2026/01/05
Room-temperature laser crystallization of oxygen vacancy-engineered zirconia for additive manufacturing
Benavides-Guerrero, J.A.; Gerlein, L.F.; Angel-Ospina, A.C.; Fourmont, P.; Bhattacharya, A.; Zirakjou, A.; Vaussenot, F.; Ross, C.A.; Cloutier, S.G. (2025). Room-temperature laser crystallization of oxygen vacancy-engineered zirconia for additive manufacturing. Additive Manufacturing, vol. 111, 2025, 104969.

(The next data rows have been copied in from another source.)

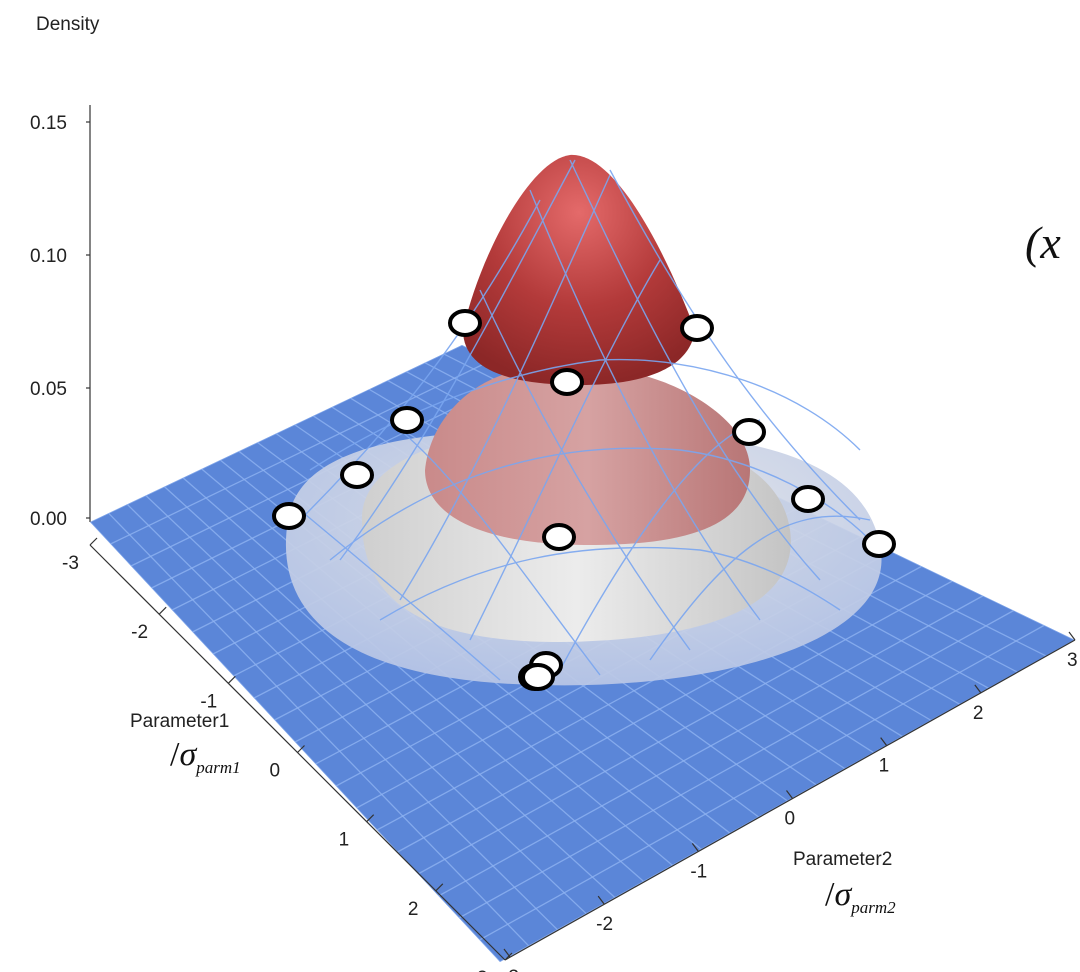 Image resolution: width=1080 pixels, height=972 pixels. Describe the element at coordinates (873, 908) in the screenshot. I see `y-axis-label-subscript: parm2` at that location. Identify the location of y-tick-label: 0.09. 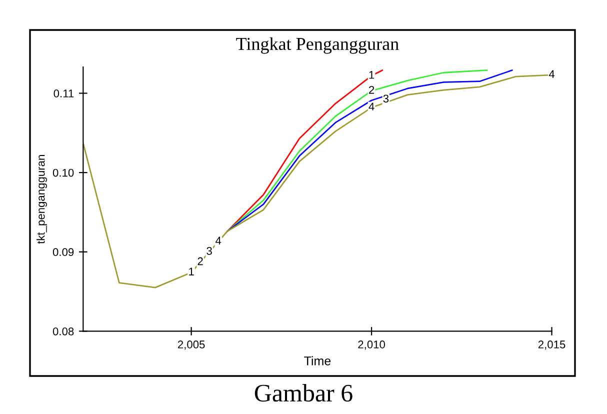
(63, 252).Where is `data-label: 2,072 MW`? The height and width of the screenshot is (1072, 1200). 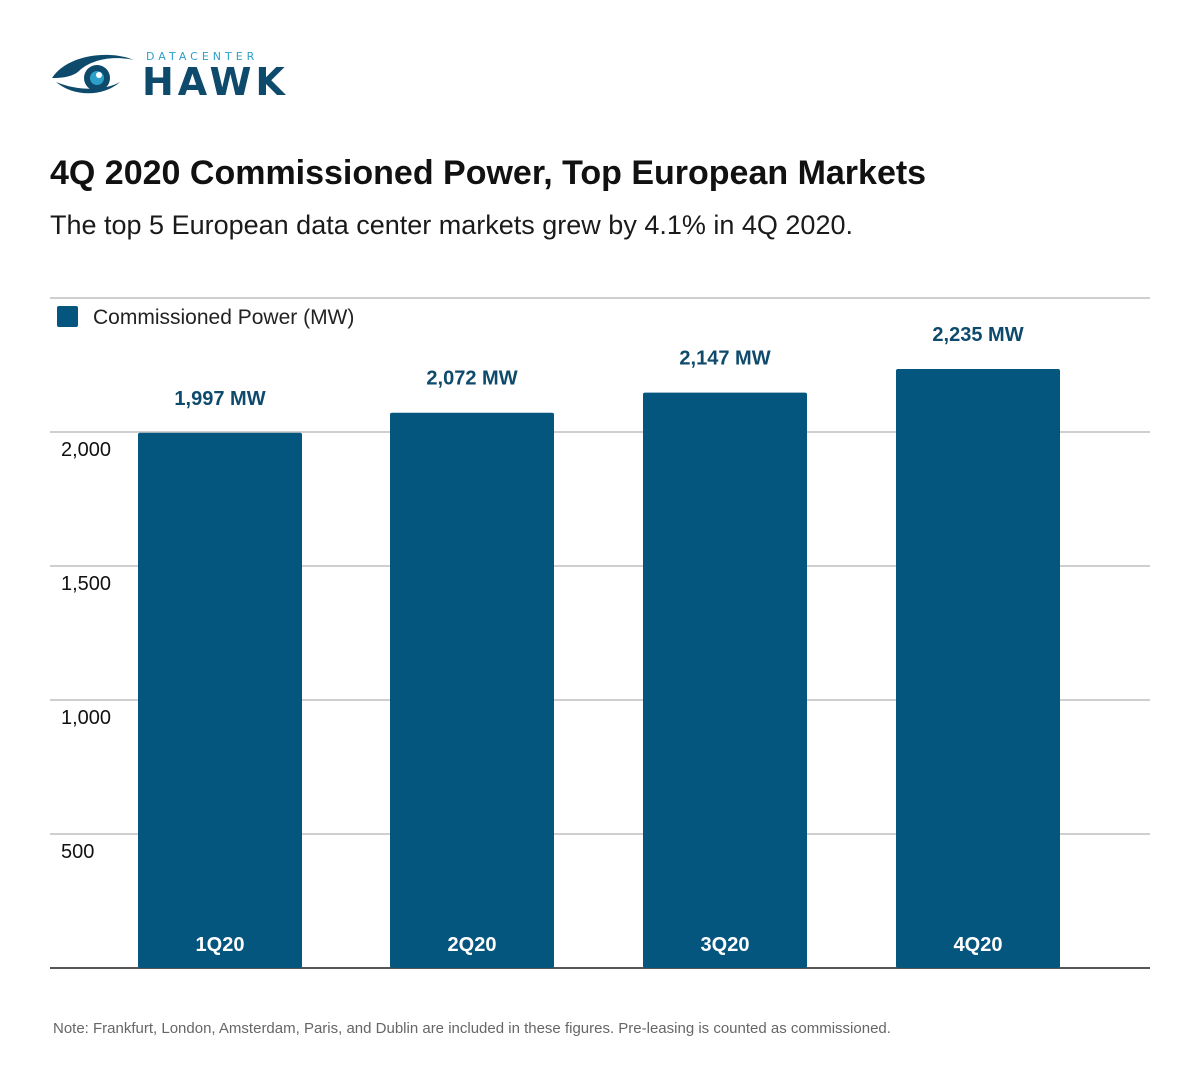 data-label: 2,072 MW is located at coordinates (472, 379).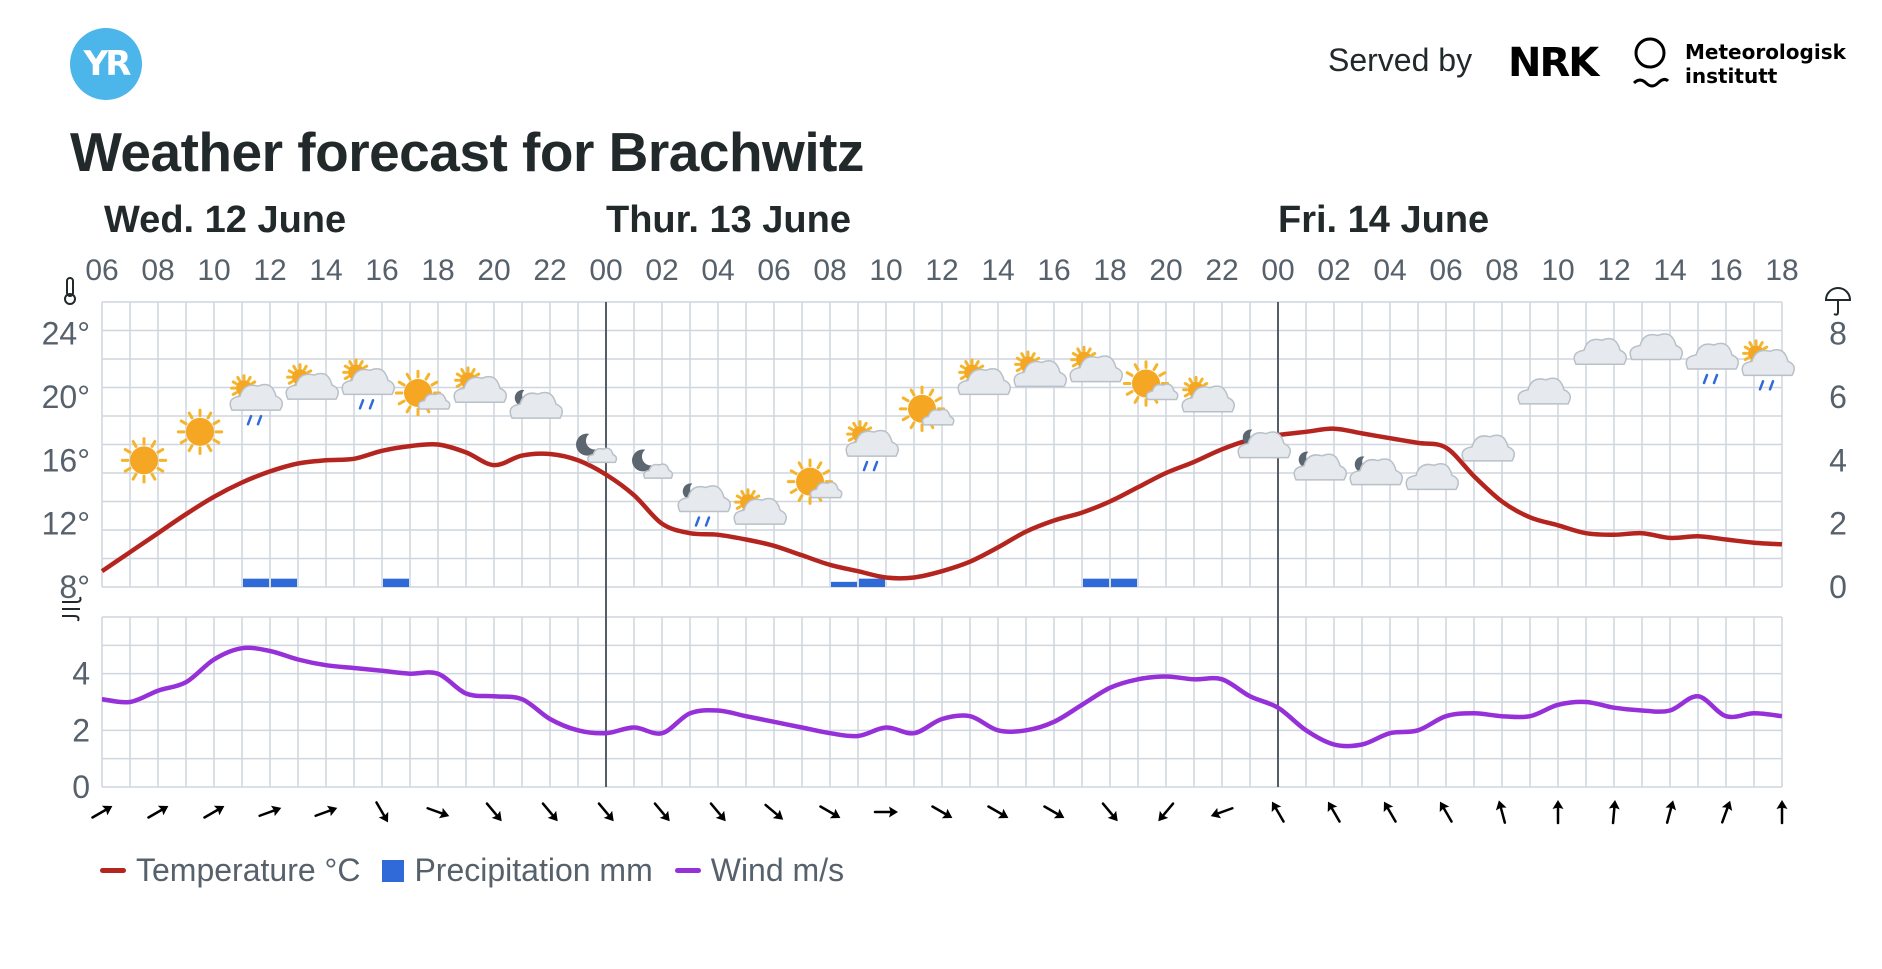  Describe the element at coordinates (728, 220) in the screenshot. I see `day-label: Thur. 13 June` at that location.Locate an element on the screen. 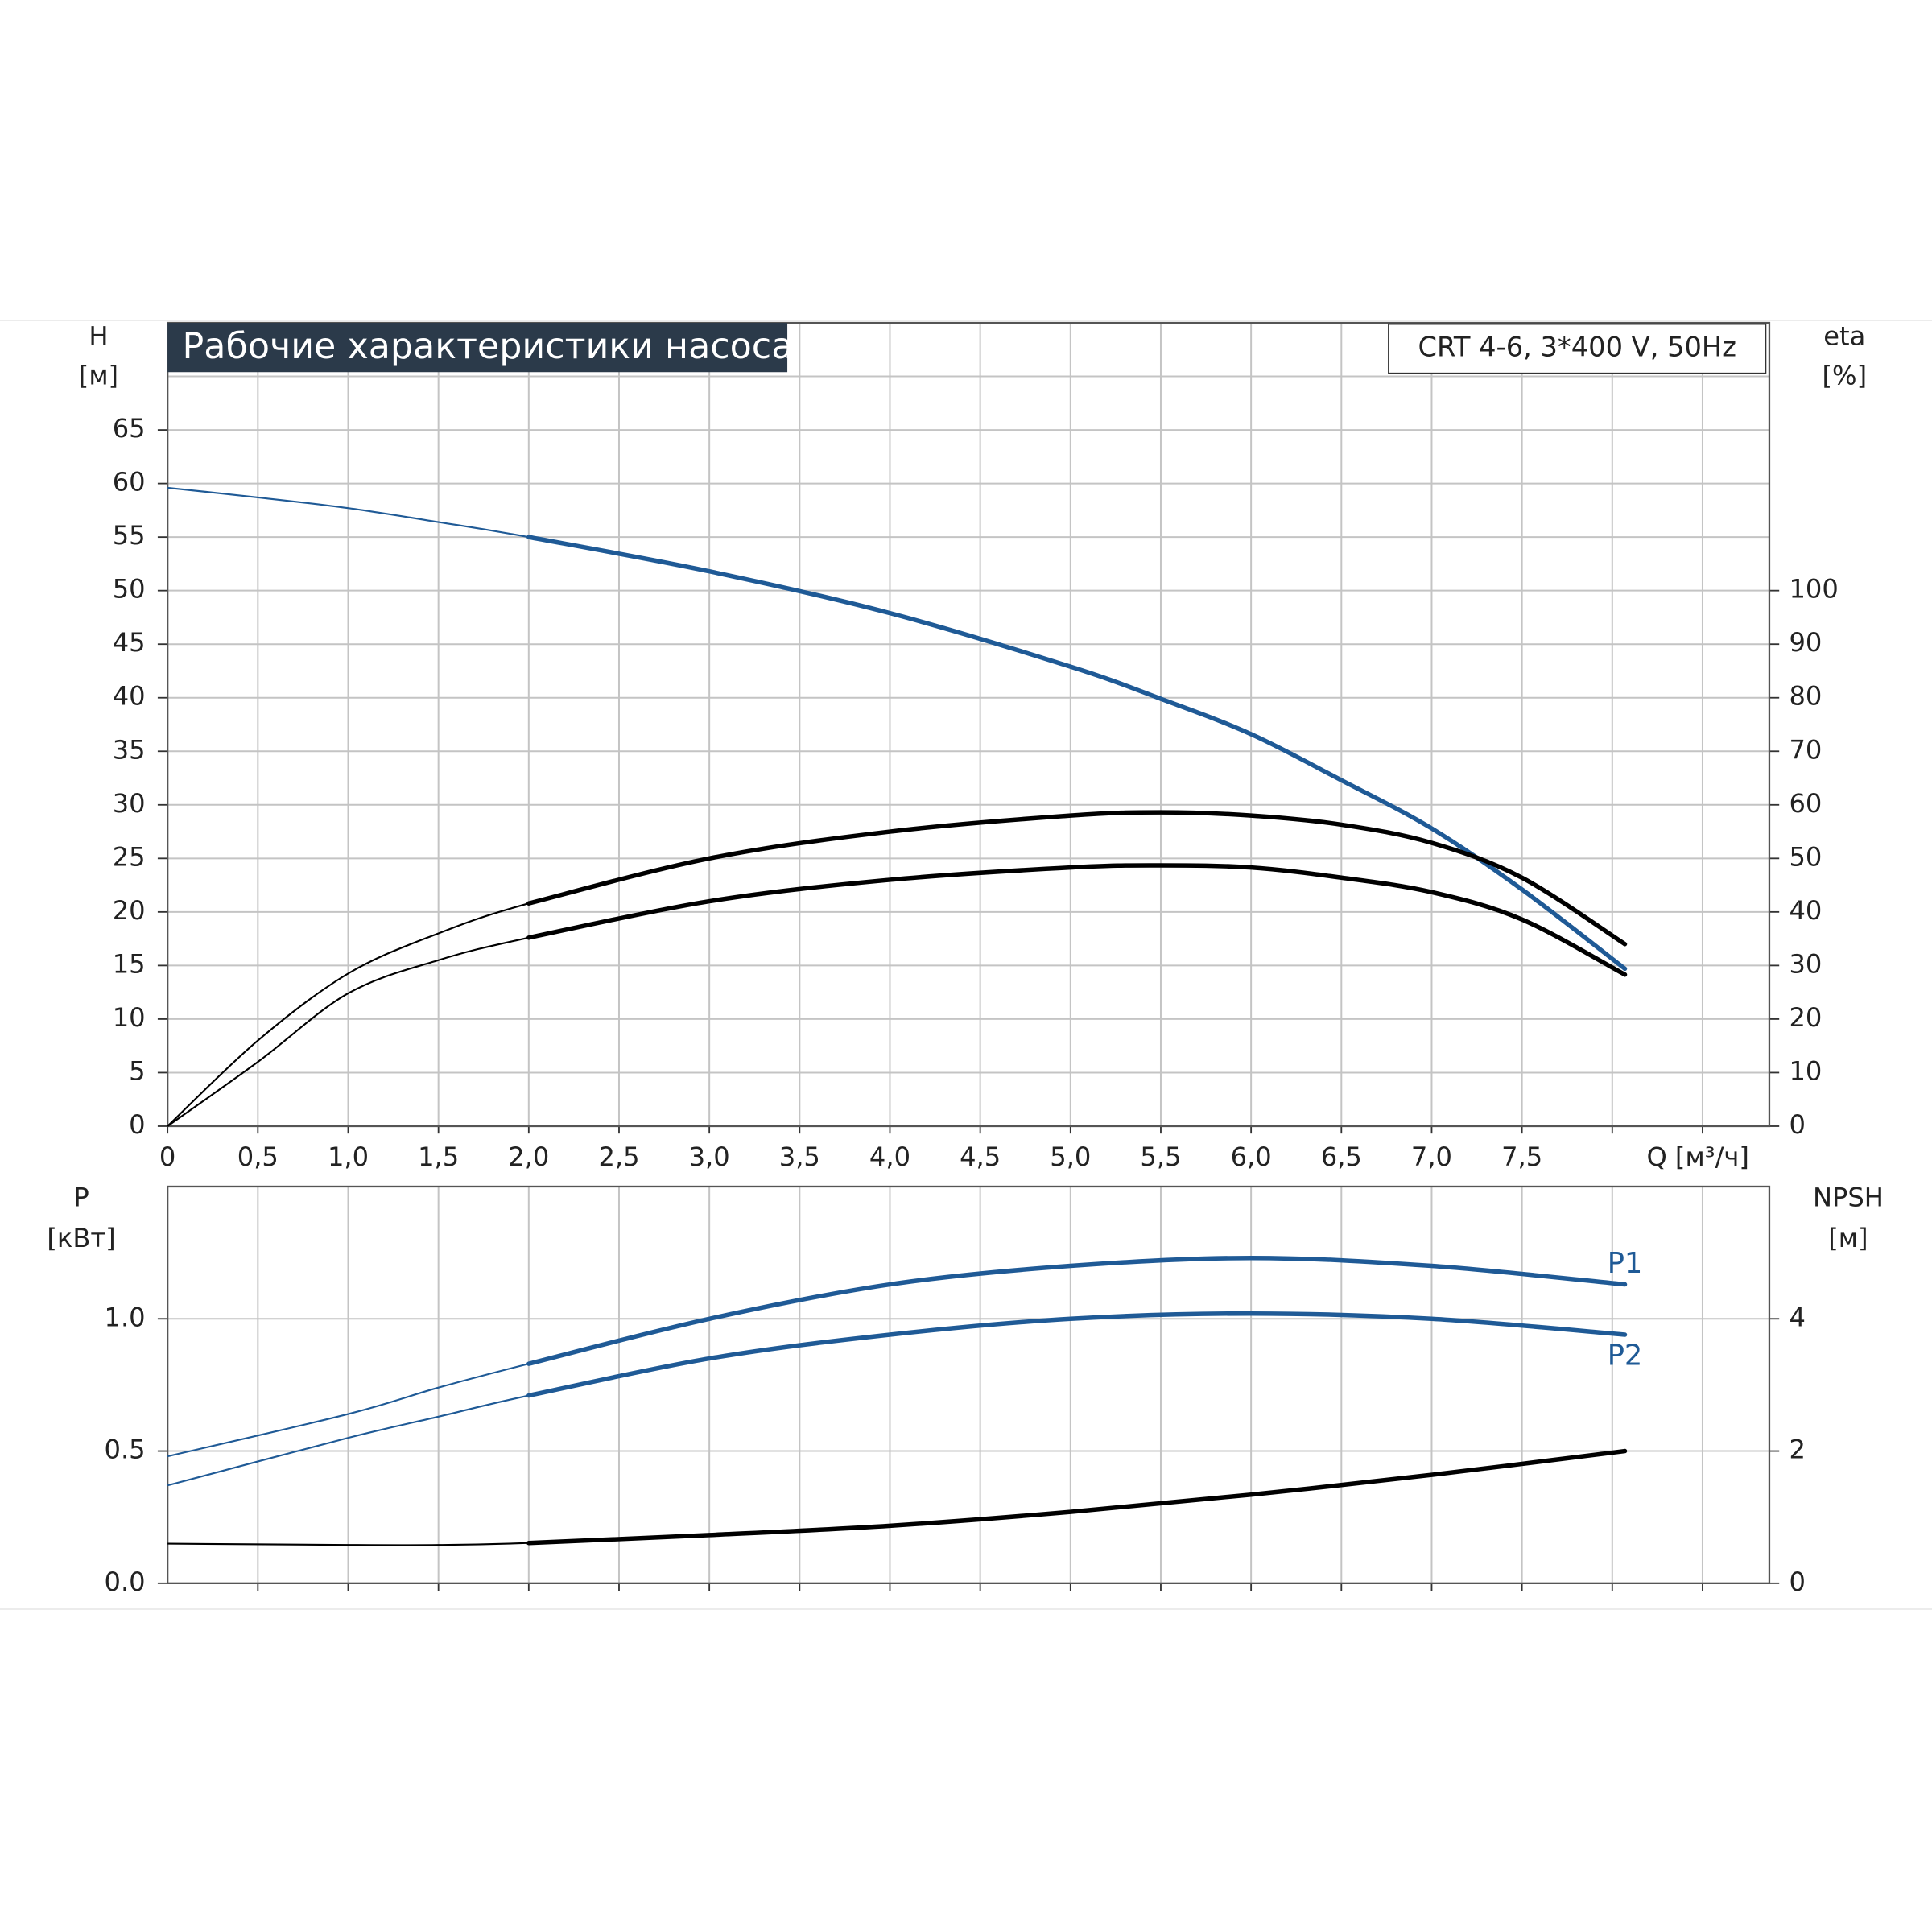  y-tick-label: 30 is located at coordinates (130, 804).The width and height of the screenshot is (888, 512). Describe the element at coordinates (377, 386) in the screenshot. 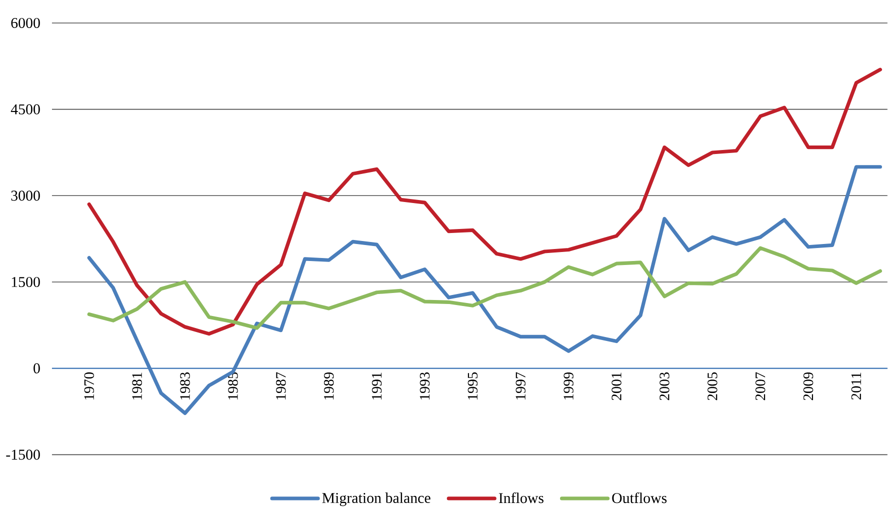

I see `x-tick-label: 1991` at that location.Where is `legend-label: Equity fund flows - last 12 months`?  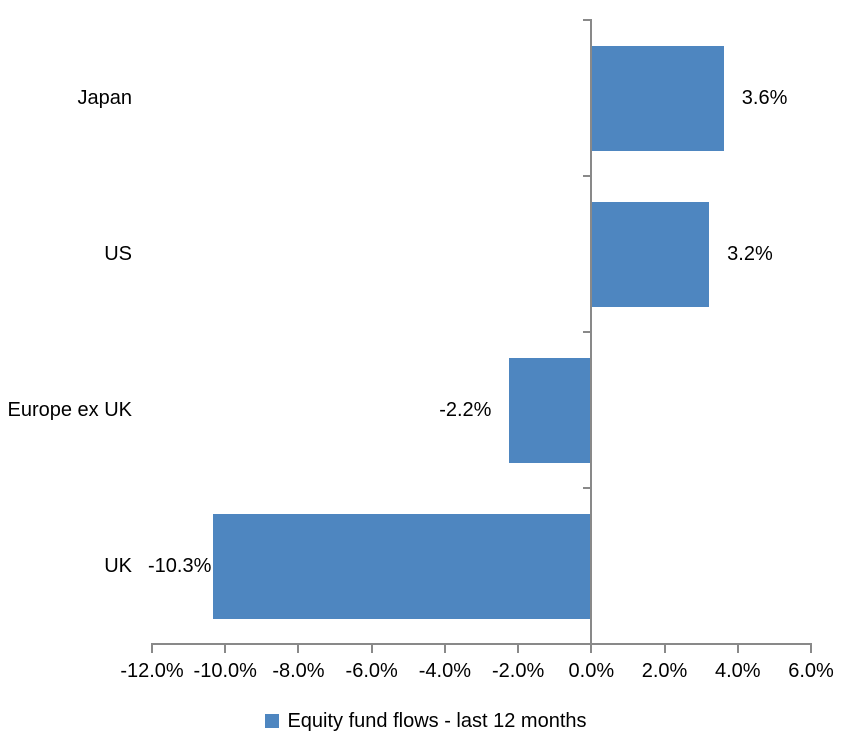
legend-label: Equity fund flows - last 12 months is located at coordinates (437, 721). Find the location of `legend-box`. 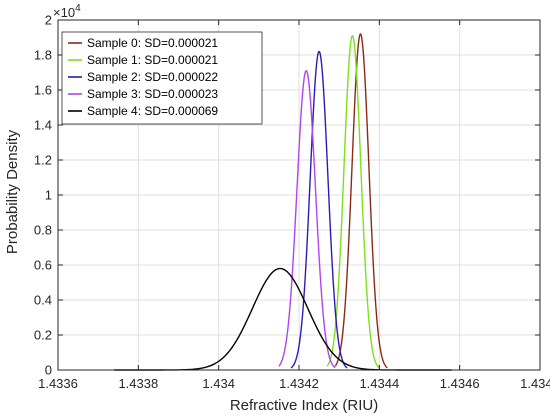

We demonstrate how strategically engineered oxygen vacancies enable room-temperature laser crystallization of zirconia (ZrO₂) in ambient air. Our sol-gel chelation synthesis creates amorphous ZrO₂ nanoparticles with a high concentration of oxygen vacancies that fundamentally alter the material’s energy landscape. These defects create sub-bandgap states that facilitate visible light absorption and dramatically reduce the energy barrier for crystallization. Under low-energy laser irradiation (405–532 nm), oxygen vacancies mediate a rapid phase transformation mechanism where atmospheric oxygen interacts with vacancy sites, triggering ionic rearrangement and crystallization without conventional high-temperature processing. For comparison purposes, this study also explores the thermal crystallization of black zirconia in an oxidative atmosphere, a process typically performed under vacuum or inert conditions. Through comprehensive characterization (FTIR, EPR, XPS, XRD, Raman), we establish that vacancy-mediated crystallization produces monoclinic ZrO₂ with preserved defect structures, yielding a distinctive black phase with 25.6 % oxygen vacancy concentration, significantly higher than thermally processed counterparts (9.2 %). This vacancy-enabled crystallization circumvents the need for extreme temperatures (>1170°C) typically required for ZrO₂ processing, making it compatible with additive manufacturing. Using a modified 3D printer with a 405 nm laser, we demonstrate patterned crystallization of complex architectures, opening new possibilities for fabricating advanced ZrO₂-based devices for photocatalysis, fuel cells, and energy applications. This work provides fundamental insights into defect-mediated phase transformations and establishes a new paradigm for room-temperature ceramic processing.